# [WHAT IS REQUIRED]
Transcribe the entries below without alteration.

▬▬▬

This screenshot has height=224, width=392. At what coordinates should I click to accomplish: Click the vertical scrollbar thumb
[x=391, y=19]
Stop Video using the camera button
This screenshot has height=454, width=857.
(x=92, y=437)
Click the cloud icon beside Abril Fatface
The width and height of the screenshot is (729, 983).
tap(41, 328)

▬▬▬

# [ANSWER AREA]
This screenshot has height=224, width=392. At what coordinates should I click to accomplish: Click the vertical scrollbar thumb
[x=391, y=19]
Stop Video using the camera button
This screenshot has height=454, width=857.
(x=92, y=437)
Click the cloud icon beside Abril Fatface
The width and height of the screenshot is (729, 983).
tap(41, 328)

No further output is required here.